The students loved this one and responded with loud applause.

To cut the long story short, he challenged the university authorities, in the same way he has urged school administrators at all levels, to uplift educational standards in the country, if Rwanda was to achieve its development objectives.  

It would have been remiss if the President had focused on the failings of tertiary institutions without reference to shortcomings at lower levels.

Earlier in the day he had visited a girls’ secondary school, and there, too, the issue of quality had not escaped his attention.

There should be no debate about the need for all people concerned about education to take the President’s well-meaning remarks as an invitation to debate the issue of what to do about the standards of teaching in the country, and the quality of graduates leaving its tertiary institutions.

And like him, those whose criticism has hitherto been directed solely at universities should broaden their search for solutions.

Their collective gazes should widen to included lower levels of the education system.

As an academic with some experience of teaching in different contexts, I know that the quality of university graduates bears the finger prints of their primary and secondary school teachers.

The shaping of good university graduates starts at primary school and, for some cases, even lower down, and is refined at secondary school.

A good secondary school product will leave university with the skills and knowledge to face up to whatever challenges the wider world throws at them.

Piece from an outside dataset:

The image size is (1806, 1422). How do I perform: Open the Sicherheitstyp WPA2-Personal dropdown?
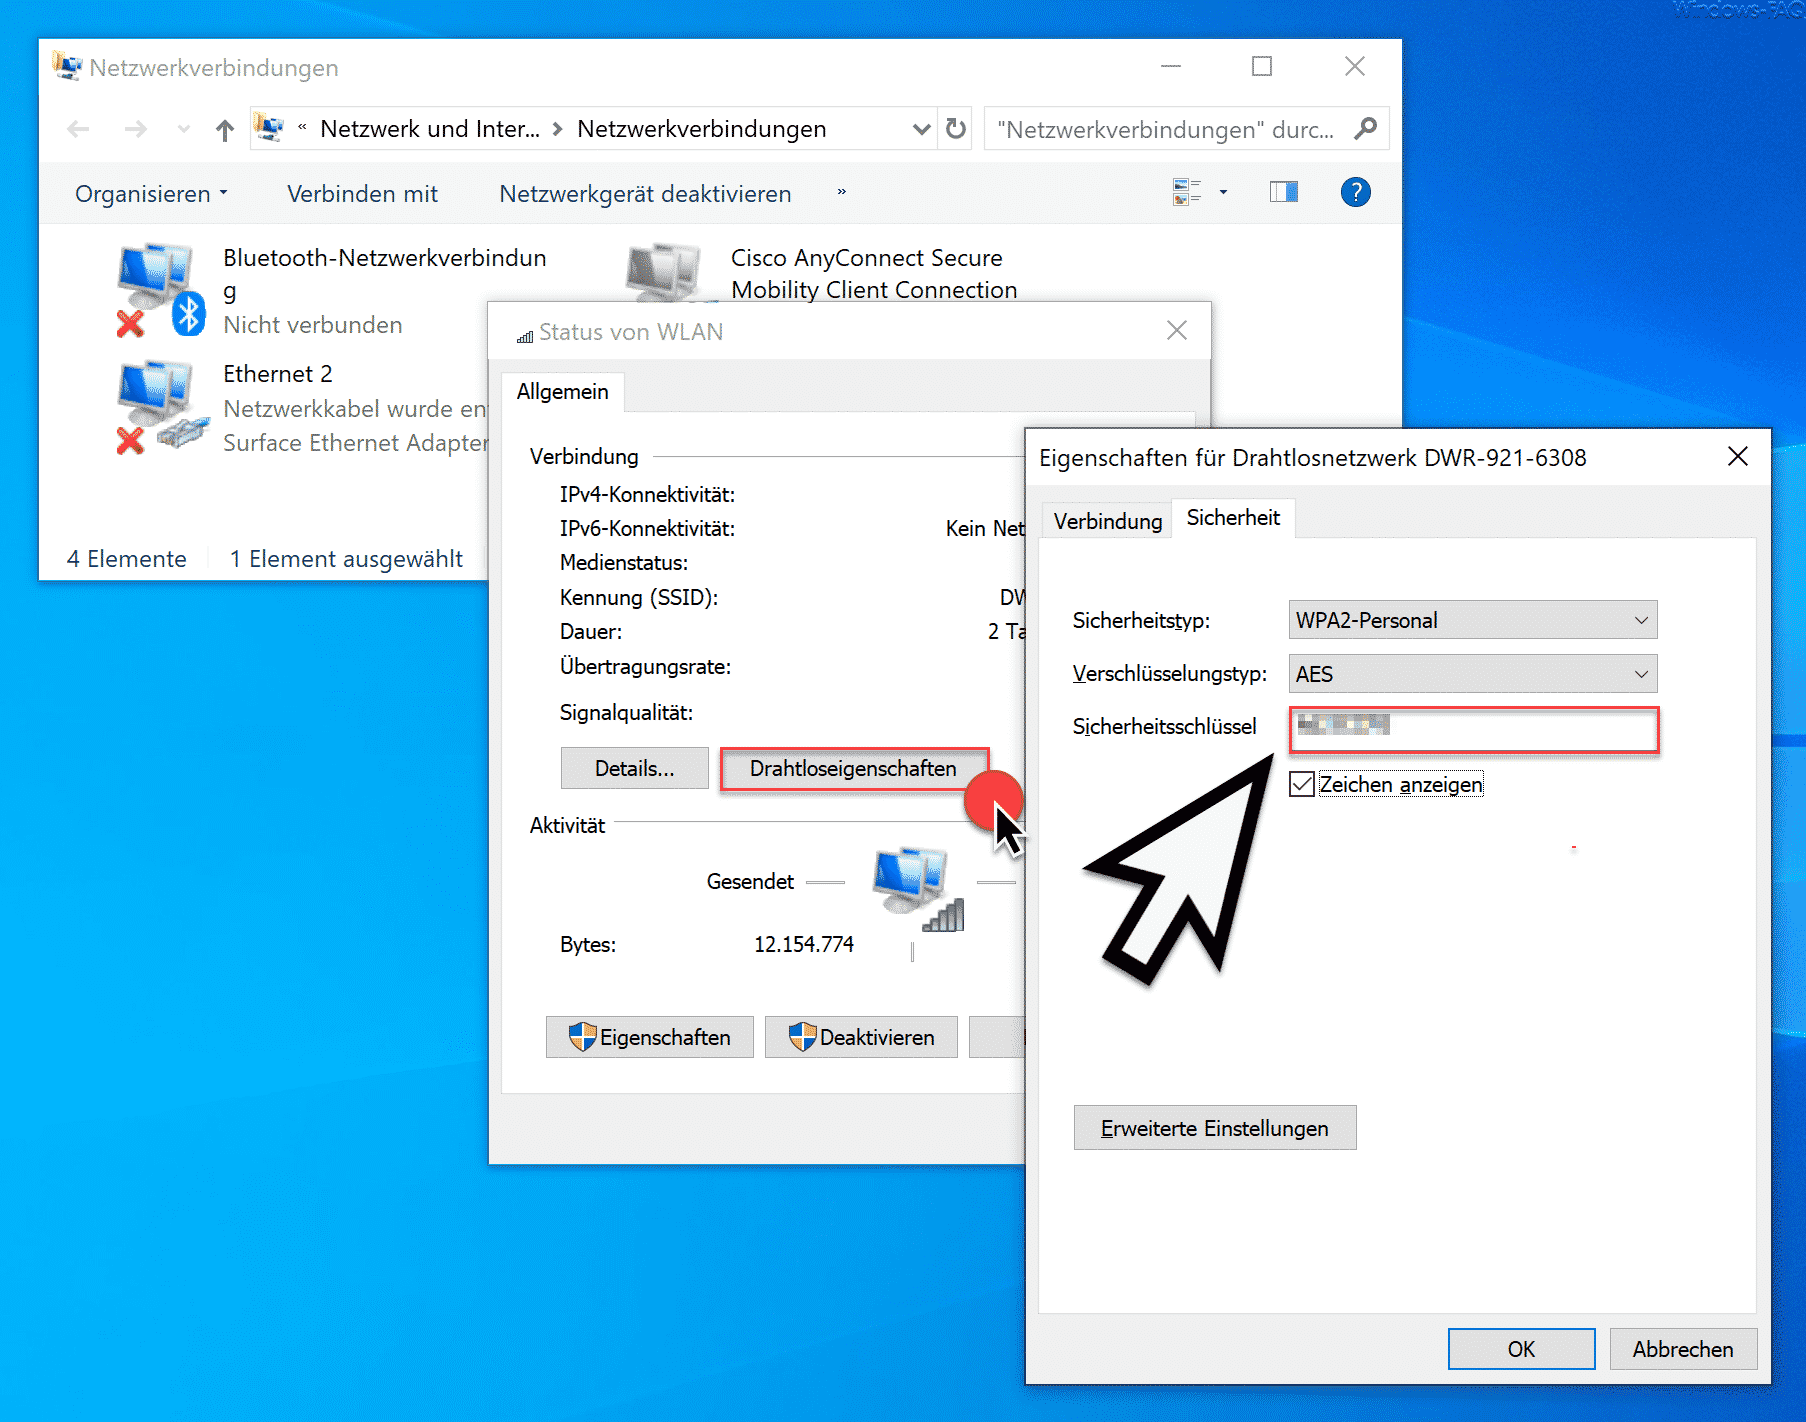pos(1472,620)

A bad secondary school product on the other hand, will leave university having only marginally improved. It is a bit like value-addition to primary products. This may not be the best of examples, but no amount of value addition will make a rotten tomato taste good.

And so, as the saying goes, for universities, and here I do not seek to defend incompetent and inattentive academics, it is ‘rubbish in, rubbish out’.

A university lecturer can do very little to improve the quality of a student who turns up in his or her class without having been taught how to write clearly or think critically while at primary and secondary school.

Students who, while at lower levels of the education system or even at home, have been taught to fear rather than respect their teachers or seniors, cannot easily be taught to un-learn old habits developed over many years.

I would argue that inability by graduates to write legibly and speak coherently, are key indicators of how far standards at lower levels have fallen, rather than of sloppy teaching by university academics.

Imagine for example, a chemistry or physics lecturer teaching large classes of this type of students. What can they possibly do to bring them to up to speed? It is an impossible task.

The search for solutions should therefore start with devising strategies to ensure that universities receive students who are already wired up for turning into competent professionals.

This will necessarily entail correcting defects at lower levels of the education food chain. Fortunately Rwanda is not the only country in the region or in the world that has to grapple with how to raise the quality of products from its academic institutions.

I do not say this in order to make Rwandans feel smug about not being the only producers of half-baked graduates. Rather, my intention is to suggest that it offers an opportunity to look at what others are doing or have done.

South Africa which after the collapse of Apartheid had to deal with huge problems stemming from the hopelessly inadequate Bantu education system which had been forced onto black people might be one place to look.

In the meantime the onus is on NUR and sister institutions to think creatively about how to respond to the President’s challenge, and on Rwandan society generally to broaden the debate in a collective search for answers to the clearly complex questions seemingly persistent poor standards raise.

The writer is a Senior Research Fellow at the Makerere Institute of Social Research, Makerere University, and a student of Rwanda’s history and politics.